▸ Exercise goal: Repeat only the stretch of lines below that runs from the line with "The height and width of the screenshot is (636, 1568)." through the line with "You are a computer-use agent. Viewport: 420px", unaltered.

▸ Extracted material:
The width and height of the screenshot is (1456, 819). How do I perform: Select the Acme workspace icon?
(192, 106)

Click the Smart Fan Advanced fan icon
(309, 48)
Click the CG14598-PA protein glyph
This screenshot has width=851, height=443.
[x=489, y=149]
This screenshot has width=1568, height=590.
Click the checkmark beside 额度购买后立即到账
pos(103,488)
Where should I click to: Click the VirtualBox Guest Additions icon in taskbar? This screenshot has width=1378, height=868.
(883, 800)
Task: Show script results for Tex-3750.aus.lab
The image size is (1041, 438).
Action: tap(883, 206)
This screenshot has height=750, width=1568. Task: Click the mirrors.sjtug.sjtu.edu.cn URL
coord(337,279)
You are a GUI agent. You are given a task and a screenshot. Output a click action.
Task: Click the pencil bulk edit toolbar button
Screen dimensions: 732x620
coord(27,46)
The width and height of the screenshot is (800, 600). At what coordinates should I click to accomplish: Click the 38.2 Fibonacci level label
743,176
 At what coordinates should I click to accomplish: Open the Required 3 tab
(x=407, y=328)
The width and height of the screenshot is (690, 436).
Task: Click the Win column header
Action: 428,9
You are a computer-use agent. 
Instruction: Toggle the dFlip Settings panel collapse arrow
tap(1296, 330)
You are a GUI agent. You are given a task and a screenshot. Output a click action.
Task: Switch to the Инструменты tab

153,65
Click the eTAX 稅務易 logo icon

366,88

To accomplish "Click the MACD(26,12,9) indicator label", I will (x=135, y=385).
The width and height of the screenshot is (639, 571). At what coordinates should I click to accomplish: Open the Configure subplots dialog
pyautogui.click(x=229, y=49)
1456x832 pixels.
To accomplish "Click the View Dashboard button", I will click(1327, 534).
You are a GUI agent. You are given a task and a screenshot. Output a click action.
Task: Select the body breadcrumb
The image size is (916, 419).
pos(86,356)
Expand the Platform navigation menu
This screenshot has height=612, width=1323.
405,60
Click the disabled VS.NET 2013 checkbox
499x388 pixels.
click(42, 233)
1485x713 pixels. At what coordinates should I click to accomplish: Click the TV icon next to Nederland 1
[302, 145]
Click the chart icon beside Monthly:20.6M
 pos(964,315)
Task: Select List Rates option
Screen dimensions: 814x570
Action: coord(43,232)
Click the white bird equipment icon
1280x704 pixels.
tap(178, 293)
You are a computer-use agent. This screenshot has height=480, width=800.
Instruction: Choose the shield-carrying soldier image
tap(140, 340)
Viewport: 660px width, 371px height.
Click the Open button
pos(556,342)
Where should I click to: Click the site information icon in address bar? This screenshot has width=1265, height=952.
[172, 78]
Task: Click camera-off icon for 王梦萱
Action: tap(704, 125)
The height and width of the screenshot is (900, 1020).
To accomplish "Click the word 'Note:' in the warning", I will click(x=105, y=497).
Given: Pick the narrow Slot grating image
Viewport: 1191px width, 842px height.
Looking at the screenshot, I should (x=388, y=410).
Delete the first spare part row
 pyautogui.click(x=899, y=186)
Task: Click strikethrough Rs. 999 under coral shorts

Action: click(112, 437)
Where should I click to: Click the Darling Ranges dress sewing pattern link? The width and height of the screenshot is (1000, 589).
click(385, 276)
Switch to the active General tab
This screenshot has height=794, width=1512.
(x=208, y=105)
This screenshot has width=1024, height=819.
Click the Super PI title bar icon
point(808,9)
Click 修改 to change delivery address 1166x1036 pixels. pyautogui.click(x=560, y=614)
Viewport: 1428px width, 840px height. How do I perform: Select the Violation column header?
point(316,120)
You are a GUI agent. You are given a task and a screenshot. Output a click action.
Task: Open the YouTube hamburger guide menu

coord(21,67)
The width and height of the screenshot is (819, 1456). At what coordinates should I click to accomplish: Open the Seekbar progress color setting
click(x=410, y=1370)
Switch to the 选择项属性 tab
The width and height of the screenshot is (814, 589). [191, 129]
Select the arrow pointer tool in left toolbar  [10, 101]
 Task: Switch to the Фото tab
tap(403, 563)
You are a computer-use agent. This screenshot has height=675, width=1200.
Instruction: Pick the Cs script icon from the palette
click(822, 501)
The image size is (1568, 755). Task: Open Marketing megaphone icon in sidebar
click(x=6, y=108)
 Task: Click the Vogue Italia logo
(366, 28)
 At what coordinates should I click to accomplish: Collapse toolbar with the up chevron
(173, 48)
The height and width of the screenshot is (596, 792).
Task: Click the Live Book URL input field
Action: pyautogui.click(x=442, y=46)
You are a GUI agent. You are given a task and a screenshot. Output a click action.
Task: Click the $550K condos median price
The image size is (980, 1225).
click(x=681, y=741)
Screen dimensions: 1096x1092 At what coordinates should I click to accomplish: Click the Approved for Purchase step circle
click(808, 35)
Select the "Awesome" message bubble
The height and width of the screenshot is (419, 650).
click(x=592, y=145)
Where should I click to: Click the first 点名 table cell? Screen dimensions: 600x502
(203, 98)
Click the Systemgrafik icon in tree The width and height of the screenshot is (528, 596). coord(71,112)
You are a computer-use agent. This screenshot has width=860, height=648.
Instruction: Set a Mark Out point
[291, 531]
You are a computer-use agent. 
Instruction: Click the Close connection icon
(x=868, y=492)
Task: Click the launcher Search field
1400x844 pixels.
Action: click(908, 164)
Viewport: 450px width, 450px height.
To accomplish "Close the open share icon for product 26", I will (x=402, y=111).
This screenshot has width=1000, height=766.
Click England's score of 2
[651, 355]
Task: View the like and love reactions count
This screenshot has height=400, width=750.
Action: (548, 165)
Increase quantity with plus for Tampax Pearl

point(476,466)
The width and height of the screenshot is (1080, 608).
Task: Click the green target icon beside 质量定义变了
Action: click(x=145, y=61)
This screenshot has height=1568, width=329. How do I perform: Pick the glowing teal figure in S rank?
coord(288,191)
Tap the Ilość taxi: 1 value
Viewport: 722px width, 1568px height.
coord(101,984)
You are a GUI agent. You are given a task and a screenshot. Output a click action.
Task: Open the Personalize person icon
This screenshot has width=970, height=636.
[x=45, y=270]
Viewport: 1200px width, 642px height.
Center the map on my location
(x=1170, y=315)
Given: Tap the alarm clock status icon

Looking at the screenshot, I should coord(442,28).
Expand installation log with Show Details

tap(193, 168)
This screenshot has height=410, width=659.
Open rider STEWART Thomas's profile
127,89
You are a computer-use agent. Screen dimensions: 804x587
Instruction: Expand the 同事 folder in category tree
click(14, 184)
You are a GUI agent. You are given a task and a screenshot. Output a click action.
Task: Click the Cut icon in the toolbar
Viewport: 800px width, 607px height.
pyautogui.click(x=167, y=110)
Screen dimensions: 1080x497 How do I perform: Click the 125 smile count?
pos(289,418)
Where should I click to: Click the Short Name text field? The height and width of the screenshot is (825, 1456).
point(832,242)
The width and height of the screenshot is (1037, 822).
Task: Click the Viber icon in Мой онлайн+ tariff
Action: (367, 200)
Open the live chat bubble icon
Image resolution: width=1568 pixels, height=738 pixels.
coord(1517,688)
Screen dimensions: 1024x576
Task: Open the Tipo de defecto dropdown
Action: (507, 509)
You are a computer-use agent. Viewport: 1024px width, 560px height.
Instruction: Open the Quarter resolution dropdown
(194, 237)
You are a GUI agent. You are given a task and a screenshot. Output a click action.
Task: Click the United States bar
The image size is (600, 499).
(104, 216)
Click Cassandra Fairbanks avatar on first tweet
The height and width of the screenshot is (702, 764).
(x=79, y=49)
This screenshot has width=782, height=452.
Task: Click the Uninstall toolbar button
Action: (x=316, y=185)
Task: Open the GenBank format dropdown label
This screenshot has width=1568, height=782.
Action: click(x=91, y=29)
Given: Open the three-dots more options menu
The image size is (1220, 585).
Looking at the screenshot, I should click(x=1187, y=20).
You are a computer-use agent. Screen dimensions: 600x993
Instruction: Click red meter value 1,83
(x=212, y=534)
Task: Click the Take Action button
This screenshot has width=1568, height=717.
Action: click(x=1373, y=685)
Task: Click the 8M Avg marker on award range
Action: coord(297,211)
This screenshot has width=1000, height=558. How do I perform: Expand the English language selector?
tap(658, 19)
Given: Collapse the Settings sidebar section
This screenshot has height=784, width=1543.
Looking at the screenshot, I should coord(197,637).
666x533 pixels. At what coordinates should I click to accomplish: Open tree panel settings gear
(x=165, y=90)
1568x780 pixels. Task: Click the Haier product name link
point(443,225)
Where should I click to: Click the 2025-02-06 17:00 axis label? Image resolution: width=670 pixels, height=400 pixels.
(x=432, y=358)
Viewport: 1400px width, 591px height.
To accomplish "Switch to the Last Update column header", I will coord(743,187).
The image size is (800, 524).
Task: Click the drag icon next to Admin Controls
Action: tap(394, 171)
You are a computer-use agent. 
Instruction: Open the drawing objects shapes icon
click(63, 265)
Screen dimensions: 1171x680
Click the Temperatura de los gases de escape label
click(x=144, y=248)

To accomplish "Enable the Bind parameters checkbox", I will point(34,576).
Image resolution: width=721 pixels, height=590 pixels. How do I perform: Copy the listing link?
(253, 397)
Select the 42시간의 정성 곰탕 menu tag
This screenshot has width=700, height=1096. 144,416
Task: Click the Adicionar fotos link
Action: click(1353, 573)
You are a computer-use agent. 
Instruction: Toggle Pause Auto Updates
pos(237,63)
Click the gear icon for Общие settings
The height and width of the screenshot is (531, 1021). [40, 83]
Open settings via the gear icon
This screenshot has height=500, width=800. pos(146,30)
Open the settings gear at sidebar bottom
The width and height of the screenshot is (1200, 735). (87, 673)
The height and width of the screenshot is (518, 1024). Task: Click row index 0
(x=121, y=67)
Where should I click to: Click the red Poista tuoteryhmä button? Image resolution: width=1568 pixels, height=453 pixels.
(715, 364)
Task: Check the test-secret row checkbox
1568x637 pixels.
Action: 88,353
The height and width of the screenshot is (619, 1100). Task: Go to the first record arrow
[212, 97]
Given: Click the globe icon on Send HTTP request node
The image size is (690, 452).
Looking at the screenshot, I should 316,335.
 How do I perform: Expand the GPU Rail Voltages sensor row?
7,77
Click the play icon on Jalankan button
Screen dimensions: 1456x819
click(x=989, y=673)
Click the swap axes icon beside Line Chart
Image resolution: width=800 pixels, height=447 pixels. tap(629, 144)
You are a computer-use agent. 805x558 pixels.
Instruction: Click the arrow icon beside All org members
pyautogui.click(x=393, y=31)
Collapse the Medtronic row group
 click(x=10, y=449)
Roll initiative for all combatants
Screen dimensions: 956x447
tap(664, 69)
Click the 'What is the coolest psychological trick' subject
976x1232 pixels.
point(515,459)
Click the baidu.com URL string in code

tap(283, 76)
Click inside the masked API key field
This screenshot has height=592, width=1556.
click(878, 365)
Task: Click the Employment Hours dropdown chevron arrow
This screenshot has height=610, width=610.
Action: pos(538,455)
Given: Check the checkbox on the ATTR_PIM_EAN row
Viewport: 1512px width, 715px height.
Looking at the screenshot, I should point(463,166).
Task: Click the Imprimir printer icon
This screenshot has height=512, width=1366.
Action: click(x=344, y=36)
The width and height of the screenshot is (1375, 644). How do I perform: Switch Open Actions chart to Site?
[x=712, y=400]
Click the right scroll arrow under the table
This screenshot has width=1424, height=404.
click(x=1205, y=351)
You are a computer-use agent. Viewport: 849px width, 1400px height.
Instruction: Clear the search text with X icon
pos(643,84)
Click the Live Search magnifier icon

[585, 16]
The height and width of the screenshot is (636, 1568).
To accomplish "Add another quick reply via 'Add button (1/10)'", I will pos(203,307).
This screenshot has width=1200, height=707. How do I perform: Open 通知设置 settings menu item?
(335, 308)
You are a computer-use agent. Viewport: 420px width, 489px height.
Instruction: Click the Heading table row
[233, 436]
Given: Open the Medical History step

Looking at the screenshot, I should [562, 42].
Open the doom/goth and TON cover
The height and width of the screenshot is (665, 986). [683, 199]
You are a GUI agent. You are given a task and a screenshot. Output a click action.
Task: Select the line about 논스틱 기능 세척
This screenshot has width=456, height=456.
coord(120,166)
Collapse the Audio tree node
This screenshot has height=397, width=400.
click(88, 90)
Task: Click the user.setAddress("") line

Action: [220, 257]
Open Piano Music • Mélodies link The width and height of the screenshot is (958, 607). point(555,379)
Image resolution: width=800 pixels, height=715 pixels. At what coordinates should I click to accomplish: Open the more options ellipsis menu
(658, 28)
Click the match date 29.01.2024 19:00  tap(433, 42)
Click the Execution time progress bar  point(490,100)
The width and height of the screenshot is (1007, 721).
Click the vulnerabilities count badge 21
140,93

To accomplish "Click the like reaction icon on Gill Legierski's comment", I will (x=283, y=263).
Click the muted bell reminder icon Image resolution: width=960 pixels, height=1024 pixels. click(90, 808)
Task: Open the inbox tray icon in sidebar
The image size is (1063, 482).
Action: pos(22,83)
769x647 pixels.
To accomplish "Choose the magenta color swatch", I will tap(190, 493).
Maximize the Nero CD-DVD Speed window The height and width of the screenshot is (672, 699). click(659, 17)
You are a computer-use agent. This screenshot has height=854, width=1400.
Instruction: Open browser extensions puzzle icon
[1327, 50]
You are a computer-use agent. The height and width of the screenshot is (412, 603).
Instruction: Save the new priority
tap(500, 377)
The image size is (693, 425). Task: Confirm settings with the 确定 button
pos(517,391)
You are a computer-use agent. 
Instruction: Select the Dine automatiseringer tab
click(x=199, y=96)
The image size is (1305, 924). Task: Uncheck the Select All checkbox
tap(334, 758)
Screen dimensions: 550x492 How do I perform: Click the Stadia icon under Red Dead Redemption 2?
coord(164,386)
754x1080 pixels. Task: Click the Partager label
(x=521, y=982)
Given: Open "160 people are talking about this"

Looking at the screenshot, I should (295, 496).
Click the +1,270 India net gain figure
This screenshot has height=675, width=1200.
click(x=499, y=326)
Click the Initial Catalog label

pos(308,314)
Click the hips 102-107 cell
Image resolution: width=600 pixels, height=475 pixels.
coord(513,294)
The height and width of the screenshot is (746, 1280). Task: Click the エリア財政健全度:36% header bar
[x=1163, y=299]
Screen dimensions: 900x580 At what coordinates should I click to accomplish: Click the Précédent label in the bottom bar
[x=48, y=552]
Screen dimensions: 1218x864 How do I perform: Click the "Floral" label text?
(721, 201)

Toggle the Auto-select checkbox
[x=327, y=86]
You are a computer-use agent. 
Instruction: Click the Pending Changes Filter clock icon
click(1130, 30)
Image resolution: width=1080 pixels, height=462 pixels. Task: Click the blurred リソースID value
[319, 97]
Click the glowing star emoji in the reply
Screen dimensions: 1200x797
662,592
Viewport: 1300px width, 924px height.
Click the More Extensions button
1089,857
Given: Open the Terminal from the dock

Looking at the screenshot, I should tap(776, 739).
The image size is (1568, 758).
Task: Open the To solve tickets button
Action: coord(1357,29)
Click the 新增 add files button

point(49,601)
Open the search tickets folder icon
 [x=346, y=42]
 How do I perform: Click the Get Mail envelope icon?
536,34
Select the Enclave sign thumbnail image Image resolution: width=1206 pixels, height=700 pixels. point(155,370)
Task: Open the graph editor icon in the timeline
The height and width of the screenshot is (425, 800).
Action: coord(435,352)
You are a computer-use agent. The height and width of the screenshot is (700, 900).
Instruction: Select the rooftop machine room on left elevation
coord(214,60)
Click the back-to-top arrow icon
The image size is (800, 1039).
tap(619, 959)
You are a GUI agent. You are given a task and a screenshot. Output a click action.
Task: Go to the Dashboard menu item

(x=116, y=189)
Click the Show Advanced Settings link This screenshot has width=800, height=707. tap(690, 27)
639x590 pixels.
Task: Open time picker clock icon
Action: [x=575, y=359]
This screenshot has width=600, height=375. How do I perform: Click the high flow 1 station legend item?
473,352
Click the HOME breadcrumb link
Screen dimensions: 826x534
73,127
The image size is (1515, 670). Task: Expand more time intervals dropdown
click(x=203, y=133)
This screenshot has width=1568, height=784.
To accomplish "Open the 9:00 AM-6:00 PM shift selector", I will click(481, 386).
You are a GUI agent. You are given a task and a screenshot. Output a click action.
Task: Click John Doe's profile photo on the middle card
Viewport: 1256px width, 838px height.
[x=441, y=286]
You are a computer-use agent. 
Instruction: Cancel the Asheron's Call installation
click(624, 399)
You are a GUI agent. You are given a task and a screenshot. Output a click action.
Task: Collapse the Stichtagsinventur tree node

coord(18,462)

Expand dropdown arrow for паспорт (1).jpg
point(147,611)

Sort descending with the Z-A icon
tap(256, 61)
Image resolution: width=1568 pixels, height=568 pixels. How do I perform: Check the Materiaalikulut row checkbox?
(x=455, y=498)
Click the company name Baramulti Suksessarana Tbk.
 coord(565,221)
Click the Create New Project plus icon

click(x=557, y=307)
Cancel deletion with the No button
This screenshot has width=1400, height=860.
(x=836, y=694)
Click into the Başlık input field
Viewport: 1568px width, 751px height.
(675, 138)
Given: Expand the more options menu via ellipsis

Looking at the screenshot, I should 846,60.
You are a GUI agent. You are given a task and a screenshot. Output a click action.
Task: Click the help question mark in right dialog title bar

▸ Result of the task:
The height and width of the screenshot is (636, 1568).
To accomplish "Add another quick reply via 'Add button (1/10)'", I will pos(203,307).
This screenshot has width=1200, height=707. How do I perform: Open 通知设置 settings menu item?
(335, 308)
You are a computer-use agent. Viewport: 420px width, 489px height.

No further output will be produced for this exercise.